Ningún sector económico ni político imagina, en efecto, una alternativa de recuperación mágica de la economía, sobre la base exclusiva del funcionamiento espontaneo de los mercados. Una cosa es que a los técnicos del FMI les baste con lo propuesto para cerrar un acuerdo y otra cosa, muy distinta, es que se pueda avanzar en términos de economía real, sin un compromiso serio y consistente y, sobre todo, consensuado y participado por todos los sectores de la economía real.

Estabilizar los desequilibrios de la economía sin el impulso de reformas estructurales que vayan al fondo de la "excepcionalidad argentina" es, en efecto, jugar con fuego. Nadie duda que los sacrificios de toda estabilización no pueden ser propuestos ni aceptados sin un correlato de reformas estructurales y profundas. Son las reformas las que legitiman los esfuerzos y privaciones. Reformas que planteen cambios de fondo en el mercado laboral, en el sistema tributario, en los ángulos ciegos de las regulaciones, en la necesidad de avanzar en reformas que actualicen todos y cada uno de los aspectos del sistema previsional. Reformas que no requieren necesariamente consensos políticos, siempre y cuando existan consensos sociales. Bien lo saben las dos principales fuerzas políticas históricas.

Las frustraciones de los dos últimos gobiernos proporcionan enseñanzas elocuentes. Entre 2015 y 2019, el PRO gobernó en solitario, desdeño cualquier acuerdo con los socios de la coalición y apunto a una hegemonía propia y alternativa, bajo la convicción de que la grieta solo podía superarse a través de su antónimo, la hegemonía. Entre 2019 y 2021, el kirchnerismo acaba de fracasar en un propósito idéntico. Intento una gestión monocolor, desdeñó apoyos de cualquier tipo, ignoró la buena nueva de más de veinte gobernadores exitosos y, sobre todo, de una sociedad resiliente, imaginativa y preparada para progresar y crecer. Imagino también una superación de la grieta a través de la utopía de una nueva hegemonía.

Las imágenes de la bancada del PRO abandonando el hemiciclo del Congreso o del jefe del kirchnerismo renunciando a cualquier responsabilidad en la gestión futura de la crisis ilustran acabadamente esta situación de agotamiento de estas dos formas extremas de la polarización política de los últimos años.

Bajo estas condiciones, aún es posible que Fernández recupere el eje de la balanza. No tanto por virtudes propias, como por la decisión concertada de los sectores políticamente más responsables del peronismo, el radicalismo y otros partidos.
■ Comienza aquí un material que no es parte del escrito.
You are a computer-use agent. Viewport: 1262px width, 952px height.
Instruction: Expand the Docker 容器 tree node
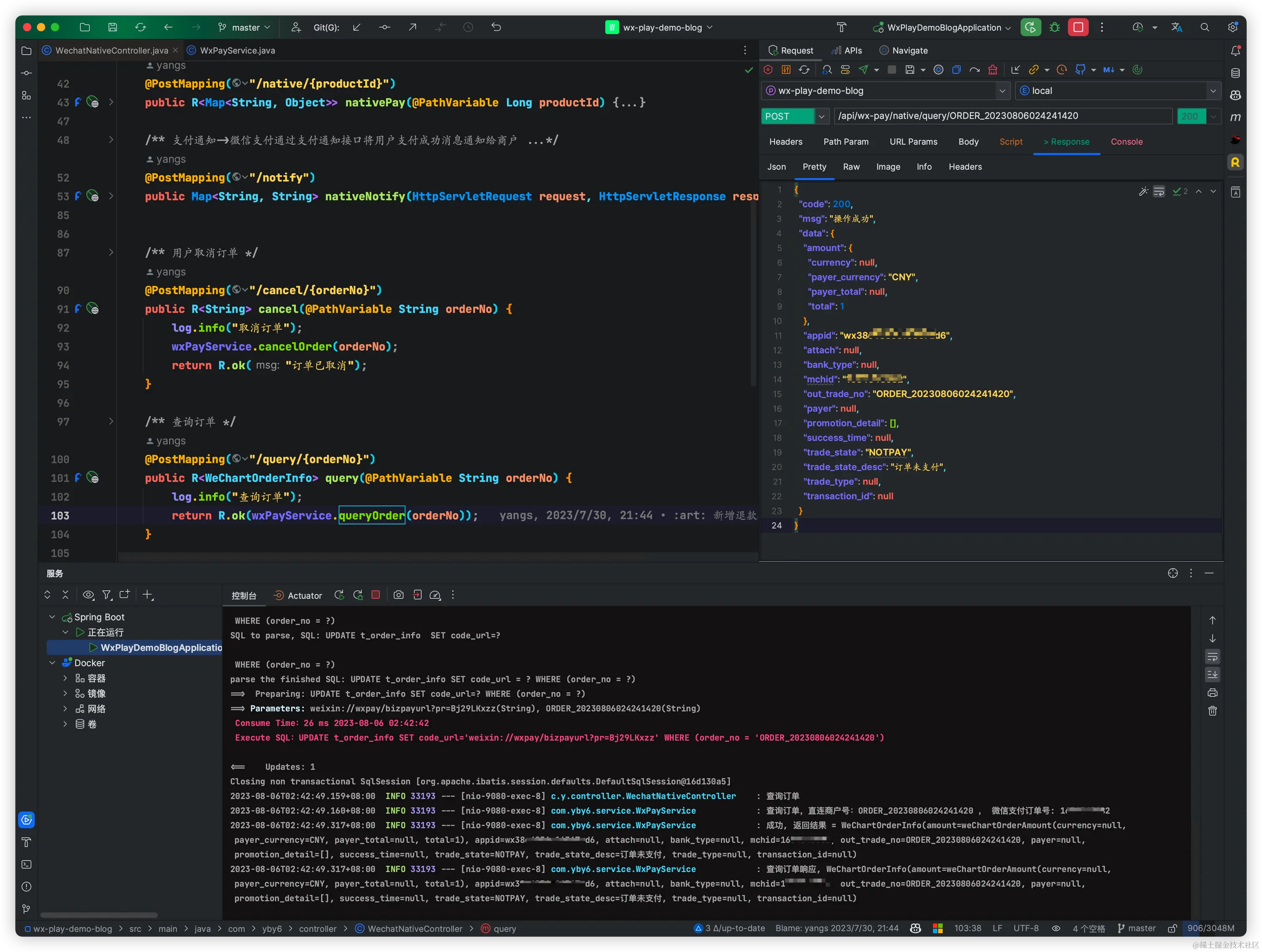click(x=65, y=678)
El sistema político esta atravesado por dos ejes transversales. De un lado los que tratan de extremar la polarización despreciando los avances graduales. De otro, los que conciben la política como una construcción de posibilidades de mejoramiento paulatino de la convivencia. Alimentado por el éxito de casi todas las gestiones provinciales, este último eje ha sumado gobernadores, intendentes y funcionarios. Trata de capitalizar lecciones aprendidas de experiencias pasadas, presentes y futuras y apuntan a electorados cada vez mas maduros para la búsqueda de soluciones transversales.

En este punto, Fernández puede encontrar la posibilidad de una salida, Después de todo, es un tipo de política para la que él en realidad está más preparado. Es él más bien el Fernández del 2003, el de una política sin hipérboles ni exageraciones, capaz de encontrar en el consenso plural de la política con los sectores sociales el sendero hacia las muchas salidas posibles. Para ello, en lo que le resta de mandato, tendrá renunciar a las utopías y asumir como primera prioridad una despolarización profunda de todos y cada uno de los temas fundamentales de la agenda nacional.